> Extracted data entries:
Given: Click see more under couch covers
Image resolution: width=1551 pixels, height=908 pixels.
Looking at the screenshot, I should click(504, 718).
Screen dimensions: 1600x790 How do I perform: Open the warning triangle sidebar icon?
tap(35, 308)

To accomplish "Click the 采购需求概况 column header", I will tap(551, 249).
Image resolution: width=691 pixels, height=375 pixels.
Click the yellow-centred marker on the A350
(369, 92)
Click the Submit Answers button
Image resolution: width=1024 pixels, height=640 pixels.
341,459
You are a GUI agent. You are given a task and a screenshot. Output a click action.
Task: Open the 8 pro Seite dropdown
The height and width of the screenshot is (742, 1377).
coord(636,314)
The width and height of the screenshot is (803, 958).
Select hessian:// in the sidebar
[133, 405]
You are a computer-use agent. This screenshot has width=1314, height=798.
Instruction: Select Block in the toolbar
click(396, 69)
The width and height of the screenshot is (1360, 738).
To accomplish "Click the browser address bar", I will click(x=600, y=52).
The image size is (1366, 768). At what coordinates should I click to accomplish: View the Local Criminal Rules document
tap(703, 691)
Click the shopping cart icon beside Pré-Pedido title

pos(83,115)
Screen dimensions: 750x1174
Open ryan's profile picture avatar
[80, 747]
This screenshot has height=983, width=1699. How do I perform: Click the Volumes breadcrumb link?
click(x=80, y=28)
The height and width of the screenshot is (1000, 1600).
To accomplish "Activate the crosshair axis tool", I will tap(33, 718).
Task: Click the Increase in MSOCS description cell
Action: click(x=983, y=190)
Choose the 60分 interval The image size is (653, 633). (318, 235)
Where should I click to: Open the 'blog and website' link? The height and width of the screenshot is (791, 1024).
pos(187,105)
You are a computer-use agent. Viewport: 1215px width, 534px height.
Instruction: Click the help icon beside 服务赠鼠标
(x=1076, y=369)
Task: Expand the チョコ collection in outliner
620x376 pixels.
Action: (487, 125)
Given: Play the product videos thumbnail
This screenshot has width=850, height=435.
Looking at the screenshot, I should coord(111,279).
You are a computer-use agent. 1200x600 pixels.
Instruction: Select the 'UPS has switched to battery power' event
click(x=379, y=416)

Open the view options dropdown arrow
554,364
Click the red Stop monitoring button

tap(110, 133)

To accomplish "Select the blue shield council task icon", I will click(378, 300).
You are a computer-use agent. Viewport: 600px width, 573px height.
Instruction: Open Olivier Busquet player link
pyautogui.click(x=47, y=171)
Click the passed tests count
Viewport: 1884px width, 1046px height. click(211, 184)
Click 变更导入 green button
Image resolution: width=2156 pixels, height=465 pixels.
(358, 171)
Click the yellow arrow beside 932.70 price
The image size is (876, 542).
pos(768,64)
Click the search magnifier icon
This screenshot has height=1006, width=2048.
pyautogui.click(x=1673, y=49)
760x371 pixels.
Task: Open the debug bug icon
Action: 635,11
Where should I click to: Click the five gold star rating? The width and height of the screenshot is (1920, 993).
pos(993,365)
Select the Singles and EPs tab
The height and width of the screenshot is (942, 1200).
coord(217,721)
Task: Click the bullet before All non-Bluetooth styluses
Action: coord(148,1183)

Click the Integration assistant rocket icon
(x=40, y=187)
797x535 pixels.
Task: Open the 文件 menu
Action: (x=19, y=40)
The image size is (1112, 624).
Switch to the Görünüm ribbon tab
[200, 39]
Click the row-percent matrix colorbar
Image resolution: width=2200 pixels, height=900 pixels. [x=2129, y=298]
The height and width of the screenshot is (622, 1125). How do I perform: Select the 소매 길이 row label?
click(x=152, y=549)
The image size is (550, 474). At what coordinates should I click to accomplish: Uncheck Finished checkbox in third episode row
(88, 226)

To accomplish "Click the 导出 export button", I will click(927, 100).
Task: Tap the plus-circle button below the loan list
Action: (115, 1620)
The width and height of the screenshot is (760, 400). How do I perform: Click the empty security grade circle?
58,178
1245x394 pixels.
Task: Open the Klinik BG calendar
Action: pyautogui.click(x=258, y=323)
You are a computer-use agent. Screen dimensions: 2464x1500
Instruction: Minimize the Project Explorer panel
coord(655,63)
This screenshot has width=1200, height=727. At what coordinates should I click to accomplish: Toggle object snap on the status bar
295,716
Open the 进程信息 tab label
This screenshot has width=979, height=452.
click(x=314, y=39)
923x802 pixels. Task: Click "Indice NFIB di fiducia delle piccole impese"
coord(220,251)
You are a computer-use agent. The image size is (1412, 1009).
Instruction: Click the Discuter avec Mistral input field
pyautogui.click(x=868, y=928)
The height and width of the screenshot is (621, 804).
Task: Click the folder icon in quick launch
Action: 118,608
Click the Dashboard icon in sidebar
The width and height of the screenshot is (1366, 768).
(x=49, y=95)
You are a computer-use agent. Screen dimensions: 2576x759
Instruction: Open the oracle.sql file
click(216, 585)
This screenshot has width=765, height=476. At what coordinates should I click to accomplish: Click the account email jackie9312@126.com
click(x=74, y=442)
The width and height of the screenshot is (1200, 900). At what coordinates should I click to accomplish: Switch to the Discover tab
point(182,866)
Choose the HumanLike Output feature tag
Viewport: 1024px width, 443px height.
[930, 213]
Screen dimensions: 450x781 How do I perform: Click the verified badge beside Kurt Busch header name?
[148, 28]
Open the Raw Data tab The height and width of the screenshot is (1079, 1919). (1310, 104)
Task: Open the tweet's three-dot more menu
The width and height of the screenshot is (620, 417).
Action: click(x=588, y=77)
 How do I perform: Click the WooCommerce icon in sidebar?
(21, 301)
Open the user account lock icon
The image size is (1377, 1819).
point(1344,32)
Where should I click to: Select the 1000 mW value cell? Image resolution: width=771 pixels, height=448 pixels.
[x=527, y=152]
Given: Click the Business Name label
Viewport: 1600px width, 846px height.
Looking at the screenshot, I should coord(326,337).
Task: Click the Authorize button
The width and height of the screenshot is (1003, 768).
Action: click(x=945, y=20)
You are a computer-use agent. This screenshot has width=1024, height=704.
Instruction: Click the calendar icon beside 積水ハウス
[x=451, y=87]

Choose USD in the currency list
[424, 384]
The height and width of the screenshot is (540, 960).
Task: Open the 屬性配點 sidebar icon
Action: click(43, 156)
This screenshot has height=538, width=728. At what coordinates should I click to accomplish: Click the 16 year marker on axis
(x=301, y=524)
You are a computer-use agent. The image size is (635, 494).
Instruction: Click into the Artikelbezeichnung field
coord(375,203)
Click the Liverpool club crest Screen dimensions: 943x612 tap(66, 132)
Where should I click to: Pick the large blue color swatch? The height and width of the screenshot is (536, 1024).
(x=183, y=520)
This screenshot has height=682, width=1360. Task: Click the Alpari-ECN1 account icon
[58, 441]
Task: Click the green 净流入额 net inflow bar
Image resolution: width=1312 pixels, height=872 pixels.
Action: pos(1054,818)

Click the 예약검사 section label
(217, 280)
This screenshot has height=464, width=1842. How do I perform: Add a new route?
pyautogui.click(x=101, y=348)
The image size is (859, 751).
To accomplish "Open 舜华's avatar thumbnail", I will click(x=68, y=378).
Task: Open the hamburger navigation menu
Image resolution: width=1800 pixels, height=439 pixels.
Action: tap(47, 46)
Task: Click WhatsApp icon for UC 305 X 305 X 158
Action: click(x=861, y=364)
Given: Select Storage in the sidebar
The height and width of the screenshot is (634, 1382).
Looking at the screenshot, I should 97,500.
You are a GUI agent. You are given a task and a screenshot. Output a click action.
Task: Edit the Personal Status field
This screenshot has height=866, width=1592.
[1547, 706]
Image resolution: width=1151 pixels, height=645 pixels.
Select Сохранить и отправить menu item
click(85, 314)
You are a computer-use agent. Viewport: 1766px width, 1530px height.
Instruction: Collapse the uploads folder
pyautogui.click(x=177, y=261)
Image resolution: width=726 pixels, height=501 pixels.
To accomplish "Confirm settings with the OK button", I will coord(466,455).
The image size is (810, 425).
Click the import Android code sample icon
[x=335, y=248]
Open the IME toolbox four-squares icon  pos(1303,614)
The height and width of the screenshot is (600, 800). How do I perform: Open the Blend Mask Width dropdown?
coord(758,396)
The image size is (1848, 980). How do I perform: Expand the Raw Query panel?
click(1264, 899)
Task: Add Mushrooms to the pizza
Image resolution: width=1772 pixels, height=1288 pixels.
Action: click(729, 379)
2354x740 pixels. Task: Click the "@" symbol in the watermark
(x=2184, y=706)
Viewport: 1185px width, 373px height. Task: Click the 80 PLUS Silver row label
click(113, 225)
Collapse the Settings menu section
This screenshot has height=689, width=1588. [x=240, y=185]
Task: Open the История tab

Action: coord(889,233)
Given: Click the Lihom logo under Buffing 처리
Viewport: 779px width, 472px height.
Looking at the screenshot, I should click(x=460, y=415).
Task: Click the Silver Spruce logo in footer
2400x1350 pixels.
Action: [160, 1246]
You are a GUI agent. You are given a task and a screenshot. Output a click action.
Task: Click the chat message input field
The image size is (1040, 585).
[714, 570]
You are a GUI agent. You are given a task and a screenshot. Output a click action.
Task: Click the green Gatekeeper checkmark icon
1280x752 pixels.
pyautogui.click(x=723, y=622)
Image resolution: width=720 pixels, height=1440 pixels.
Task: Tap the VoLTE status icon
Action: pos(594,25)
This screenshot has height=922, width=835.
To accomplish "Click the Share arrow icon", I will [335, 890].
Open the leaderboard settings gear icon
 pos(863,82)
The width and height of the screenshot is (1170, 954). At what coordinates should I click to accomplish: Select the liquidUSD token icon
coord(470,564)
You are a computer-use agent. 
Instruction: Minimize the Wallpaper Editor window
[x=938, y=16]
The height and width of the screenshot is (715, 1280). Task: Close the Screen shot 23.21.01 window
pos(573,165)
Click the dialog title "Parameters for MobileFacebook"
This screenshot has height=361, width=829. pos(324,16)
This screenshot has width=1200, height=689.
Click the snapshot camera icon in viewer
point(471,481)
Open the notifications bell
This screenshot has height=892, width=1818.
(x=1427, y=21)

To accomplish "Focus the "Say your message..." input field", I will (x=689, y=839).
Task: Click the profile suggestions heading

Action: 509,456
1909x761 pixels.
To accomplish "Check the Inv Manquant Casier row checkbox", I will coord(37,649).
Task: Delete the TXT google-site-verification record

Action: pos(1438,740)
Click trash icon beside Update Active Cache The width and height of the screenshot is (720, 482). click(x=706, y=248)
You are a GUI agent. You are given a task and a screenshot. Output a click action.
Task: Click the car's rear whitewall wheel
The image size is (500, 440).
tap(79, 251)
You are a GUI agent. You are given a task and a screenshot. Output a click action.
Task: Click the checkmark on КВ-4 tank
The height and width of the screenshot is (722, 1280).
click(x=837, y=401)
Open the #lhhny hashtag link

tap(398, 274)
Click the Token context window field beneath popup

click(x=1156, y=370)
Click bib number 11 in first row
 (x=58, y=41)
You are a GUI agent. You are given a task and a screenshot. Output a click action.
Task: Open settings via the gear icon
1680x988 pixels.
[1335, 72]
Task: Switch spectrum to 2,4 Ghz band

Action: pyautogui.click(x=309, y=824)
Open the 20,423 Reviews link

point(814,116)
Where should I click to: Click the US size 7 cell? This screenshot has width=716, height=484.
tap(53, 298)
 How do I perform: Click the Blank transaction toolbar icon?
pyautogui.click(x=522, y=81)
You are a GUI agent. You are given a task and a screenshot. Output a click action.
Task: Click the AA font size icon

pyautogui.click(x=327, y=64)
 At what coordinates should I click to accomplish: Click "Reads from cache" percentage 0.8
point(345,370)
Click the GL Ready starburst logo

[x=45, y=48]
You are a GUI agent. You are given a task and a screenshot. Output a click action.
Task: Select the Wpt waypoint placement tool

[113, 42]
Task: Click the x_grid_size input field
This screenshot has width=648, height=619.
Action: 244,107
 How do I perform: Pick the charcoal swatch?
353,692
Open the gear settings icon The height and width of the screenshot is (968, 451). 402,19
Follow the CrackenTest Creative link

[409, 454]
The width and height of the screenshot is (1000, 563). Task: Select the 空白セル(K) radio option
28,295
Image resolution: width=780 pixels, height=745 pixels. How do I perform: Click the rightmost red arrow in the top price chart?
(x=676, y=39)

> What you should do: Please show every line of the entries above that contains the word "computer".

> Finished exercise:
You are a computer-use agent. This screenshot has width=1314, height=798.
You are a computer-use agent. Viewport: 1215px width, 534px height.
You are a computer-use agent. 1200x600 pixels.
You are a computer-use agent. Viewport: 600px width, 573px height.
You are a computer-use agent. Screen dimensions: 2464x1500
You are a computer-use agent. The image size is (1412, 1009).
You are a computer-use agent. Screen dimensions: 2576x759
You are a computer-use agent. This screenshot has width=1024, height=704.
You are a computer-use agent. The image size is (635, 494).
You are a computer-use agent. Viewport: 1766px width, 1530px height.
You are a computer-use agent. 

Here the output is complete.